=== Given records ===

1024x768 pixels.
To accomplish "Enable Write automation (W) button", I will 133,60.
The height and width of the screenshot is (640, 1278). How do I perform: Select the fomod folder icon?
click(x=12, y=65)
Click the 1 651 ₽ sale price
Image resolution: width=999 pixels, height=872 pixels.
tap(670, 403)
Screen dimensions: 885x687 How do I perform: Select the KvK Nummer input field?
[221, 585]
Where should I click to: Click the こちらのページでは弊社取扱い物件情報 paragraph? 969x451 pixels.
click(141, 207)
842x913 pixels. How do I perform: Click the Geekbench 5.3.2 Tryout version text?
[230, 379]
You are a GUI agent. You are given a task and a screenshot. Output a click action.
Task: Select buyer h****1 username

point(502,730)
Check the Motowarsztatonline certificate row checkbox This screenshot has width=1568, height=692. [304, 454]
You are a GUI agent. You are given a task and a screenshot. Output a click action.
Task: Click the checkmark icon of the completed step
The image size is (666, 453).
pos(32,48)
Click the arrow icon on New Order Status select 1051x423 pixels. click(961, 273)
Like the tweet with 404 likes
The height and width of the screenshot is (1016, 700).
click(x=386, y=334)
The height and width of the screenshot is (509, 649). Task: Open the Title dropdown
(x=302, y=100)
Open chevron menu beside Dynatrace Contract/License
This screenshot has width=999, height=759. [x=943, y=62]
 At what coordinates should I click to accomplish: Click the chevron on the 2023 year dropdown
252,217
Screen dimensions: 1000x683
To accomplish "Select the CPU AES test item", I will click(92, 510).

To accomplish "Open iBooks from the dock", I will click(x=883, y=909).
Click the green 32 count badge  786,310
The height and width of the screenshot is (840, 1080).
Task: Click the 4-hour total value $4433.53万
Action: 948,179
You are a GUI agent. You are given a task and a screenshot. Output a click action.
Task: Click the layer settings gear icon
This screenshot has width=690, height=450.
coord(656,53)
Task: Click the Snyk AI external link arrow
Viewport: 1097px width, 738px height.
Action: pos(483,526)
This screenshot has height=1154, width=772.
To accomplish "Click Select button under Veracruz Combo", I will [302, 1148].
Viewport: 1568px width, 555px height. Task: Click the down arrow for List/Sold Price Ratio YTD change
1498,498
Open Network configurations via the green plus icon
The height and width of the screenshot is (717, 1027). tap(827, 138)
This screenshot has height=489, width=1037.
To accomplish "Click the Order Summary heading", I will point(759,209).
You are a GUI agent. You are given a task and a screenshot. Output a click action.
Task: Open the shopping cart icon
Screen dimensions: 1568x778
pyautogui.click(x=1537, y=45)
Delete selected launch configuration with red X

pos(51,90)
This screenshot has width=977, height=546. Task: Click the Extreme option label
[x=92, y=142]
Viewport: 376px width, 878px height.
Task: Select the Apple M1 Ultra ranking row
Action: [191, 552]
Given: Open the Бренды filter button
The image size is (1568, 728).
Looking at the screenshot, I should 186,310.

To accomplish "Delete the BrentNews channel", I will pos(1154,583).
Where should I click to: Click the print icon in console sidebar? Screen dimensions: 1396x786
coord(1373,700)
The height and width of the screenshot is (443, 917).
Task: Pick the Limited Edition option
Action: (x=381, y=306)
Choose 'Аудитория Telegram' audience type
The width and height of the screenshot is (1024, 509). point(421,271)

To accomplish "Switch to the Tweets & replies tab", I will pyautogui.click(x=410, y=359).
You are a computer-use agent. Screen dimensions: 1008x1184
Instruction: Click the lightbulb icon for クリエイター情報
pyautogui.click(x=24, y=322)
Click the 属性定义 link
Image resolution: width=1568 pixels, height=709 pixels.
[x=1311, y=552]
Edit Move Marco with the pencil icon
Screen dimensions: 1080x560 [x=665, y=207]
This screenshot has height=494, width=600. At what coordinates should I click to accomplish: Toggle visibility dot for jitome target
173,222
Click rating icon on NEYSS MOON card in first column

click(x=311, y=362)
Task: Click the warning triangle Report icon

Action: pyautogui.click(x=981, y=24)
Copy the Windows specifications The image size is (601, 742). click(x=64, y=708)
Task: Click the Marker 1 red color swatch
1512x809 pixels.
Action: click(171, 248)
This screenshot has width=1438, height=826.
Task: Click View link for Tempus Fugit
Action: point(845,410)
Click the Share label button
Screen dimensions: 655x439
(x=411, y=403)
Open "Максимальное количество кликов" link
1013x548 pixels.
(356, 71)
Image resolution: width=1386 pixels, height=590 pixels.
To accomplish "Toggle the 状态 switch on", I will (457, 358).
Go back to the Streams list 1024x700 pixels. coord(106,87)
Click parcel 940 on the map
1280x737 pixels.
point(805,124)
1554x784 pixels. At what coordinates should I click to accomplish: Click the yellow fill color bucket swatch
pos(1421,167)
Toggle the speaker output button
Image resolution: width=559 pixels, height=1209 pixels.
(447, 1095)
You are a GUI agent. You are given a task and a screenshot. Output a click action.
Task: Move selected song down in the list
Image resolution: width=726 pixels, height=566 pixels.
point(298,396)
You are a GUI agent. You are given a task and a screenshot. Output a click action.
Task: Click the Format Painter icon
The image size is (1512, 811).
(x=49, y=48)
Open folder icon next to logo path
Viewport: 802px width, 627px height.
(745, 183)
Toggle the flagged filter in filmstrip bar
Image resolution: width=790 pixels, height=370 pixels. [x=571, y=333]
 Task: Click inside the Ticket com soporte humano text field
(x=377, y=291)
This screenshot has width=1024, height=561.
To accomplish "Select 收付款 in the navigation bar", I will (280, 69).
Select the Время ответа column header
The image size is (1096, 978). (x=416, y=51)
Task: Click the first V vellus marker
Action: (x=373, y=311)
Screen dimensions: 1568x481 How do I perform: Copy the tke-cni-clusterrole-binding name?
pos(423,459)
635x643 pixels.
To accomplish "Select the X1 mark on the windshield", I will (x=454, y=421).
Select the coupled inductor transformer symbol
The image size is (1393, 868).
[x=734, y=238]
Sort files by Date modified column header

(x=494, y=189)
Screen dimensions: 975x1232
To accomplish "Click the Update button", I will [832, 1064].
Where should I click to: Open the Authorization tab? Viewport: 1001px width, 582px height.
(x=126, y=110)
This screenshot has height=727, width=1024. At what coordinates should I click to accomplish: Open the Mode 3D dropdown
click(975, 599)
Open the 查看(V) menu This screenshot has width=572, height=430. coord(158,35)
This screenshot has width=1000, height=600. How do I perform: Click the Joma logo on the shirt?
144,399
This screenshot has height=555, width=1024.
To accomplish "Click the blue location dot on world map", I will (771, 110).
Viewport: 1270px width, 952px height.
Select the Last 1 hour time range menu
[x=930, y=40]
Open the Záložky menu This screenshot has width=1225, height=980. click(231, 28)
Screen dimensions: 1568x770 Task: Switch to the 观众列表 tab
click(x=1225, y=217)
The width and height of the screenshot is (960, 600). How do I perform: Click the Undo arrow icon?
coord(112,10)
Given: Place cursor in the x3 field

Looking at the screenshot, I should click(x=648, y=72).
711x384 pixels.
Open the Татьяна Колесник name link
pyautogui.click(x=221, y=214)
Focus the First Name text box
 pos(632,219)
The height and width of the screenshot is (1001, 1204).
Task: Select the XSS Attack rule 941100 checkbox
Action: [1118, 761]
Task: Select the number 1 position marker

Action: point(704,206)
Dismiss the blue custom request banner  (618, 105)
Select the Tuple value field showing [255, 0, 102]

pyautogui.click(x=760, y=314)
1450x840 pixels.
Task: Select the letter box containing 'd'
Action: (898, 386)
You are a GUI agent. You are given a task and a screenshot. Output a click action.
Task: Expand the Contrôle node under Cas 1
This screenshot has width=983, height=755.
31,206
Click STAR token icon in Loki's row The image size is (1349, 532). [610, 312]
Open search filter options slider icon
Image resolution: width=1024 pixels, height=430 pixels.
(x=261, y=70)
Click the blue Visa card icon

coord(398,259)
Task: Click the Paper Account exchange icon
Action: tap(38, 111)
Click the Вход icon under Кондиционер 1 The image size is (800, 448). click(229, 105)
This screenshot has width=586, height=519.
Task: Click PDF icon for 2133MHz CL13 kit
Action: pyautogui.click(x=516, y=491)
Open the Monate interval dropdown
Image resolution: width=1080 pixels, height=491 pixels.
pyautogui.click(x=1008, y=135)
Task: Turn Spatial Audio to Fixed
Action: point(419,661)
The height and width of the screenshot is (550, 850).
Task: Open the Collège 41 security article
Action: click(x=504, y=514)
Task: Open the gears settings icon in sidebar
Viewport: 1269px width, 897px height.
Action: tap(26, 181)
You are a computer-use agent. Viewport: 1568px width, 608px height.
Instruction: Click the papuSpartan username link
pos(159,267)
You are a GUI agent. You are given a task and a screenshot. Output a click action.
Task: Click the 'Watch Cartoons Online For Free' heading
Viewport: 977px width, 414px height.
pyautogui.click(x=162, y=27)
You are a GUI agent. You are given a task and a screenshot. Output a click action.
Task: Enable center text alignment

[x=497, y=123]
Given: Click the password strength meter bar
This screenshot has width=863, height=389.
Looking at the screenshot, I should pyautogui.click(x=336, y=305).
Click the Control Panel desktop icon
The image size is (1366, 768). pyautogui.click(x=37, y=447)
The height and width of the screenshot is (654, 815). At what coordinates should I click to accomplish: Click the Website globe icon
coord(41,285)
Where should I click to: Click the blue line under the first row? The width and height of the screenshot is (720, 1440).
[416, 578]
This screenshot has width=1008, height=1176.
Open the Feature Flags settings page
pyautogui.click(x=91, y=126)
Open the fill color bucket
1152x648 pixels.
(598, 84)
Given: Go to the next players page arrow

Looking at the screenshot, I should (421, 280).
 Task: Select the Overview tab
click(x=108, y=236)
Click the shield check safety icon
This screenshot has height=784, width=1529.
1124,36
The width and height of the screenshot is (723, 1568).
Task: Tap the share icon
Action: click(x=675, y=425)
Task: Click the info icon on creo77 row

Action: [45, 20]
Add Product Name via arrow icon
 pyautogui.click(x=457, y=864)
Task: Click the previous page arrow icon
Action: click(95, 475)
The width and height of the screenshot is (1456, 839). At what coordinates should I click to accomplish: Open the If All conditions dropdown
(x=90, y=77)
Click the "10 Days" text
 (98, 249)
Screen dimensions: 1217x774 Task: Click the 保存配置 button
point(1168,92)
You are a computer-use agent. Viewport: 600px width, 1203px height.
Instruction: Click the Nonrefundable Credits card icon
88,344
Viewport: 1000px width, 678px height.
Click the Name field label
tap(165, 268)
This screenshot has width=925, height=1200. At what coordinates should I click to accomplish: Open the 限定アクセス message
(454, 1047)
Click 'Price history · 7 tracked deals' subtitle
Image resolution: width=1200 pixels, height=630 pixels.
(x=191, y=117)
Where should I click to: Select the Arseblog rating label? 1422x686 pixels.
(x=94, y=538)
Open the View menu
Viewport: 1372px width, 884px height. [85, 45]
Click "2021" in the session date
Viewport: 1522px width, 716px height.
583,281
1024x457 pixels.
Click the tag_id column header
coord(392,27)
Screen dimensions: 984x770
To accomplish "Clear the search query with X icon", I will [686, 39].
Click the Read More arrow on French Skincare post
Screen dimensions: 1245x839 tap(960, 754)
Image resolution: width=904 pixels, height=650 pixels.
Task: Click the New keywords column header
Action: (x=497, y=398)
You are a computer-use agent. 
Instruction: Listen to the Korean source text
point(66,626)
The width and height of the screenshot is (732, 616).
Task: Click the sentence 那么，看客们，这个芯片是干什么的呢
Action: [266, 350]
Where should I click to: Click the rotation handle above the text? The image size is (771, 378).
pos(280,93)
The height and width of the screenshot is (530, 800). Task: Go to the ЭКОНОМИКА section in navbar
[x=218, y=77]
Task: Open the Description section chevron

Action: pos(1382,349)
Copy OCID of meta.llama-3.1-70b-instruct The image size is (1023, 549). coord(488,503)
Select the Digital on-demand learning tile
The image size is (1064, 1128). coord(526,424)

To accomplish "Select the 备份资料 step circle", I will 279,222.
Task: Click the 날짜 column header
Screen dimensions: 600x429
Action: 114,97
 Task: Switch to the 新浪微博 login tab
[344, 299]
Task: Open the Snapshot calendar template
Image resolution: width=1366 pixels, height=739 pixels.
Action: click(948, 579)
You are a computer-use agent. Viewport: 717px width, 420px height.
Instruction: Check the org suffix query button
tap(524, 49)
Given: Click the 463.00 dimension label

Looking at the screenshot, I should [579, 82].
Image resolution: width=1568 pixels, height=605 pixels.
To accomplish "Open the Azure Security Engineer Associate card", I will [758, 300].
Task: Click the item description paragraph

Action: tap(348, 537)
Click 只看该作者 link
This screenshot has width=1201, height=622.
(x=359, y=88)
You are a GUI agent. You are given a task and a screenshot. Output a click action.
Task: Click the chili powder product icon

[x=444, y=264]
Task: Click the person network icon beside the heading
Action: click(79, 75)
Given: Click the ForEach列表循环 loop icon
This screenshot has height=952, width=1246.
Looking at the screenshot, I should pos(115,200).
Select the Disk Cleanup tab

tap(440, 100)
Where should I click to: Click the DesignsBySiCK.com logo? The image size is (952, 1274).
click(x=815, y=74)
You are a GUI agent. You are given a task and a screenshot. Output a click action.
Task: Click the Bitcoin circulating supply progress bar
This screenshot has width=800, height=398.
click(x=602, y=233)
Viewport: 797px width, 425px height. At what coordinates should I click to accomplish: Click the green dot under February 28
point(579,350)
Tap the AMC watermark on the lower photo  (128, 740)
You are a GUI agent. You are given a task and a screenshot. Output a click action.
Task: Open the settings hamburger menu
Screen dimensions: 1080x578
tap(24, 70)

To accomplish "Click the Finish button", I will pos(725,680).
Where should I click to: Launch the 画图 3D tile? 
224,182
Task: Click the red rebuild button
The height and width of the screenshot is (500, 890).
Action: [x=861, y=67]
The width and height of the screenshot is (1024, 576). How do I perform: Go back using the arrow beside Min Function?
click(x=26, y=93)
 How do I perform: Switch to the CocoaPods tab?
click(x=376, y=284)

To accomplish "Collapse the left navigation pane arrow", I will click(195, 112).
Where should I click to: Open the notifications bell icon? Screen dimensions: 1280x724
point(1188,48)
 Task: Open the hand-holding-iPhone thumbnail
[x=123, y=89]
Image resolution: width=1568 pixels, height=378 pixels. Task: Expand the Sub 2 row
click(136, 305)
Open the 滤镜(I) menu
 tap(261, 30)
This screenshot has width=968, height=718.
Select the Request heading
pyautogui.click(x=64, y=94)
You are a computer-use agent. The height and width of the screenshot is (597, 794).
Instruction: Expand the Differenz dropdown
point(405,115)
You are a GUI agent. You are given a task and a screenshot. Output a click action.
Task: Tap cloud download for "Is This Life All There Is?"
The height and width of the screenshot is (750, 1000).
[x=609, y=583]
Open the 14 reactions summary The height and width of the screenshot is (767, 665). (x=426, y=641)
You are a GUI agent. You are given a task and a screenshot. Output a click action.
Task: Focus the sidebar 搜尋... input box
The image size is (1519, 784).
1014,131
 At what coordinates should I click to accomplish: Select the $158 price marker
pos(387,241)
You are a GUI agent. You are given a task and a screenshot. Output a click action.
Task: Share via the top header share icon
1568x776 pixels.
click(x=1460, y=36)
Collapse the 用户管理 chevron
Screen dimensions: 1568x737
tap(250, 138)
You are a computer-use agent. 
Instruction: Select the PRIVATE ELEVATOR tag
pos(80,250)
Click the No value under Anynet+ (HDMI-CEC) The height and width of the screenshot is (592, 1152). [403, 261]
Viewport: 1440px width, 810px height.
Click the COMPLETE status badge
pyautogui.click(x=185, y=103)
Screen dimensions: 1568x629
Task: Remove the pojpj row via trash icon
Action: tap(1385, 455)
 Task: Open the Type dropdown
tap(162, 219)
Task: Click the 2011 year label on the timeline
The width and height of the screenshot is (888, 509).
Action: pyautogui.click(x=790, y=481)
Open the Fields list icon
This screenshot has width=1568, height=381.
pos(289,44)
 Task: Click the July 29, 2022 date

===

_Exercise objective_: Write out exactly the lines above between the line with "Screen dimensions: 1217x774" and the line with "Viewport: 1000px width, 678px height.", inclusive, and nothing beyond them.

_The answer_:
Screen dimensions: 1217x774 Task: Click the 保存配置 button
point(1168,92)
You are a computer-use agent. Viewport: 600px width, 1203px height.
Instruction: Click the Nonrefundable Credits card icon
88,344
Viewport: 1000px width, 678px height.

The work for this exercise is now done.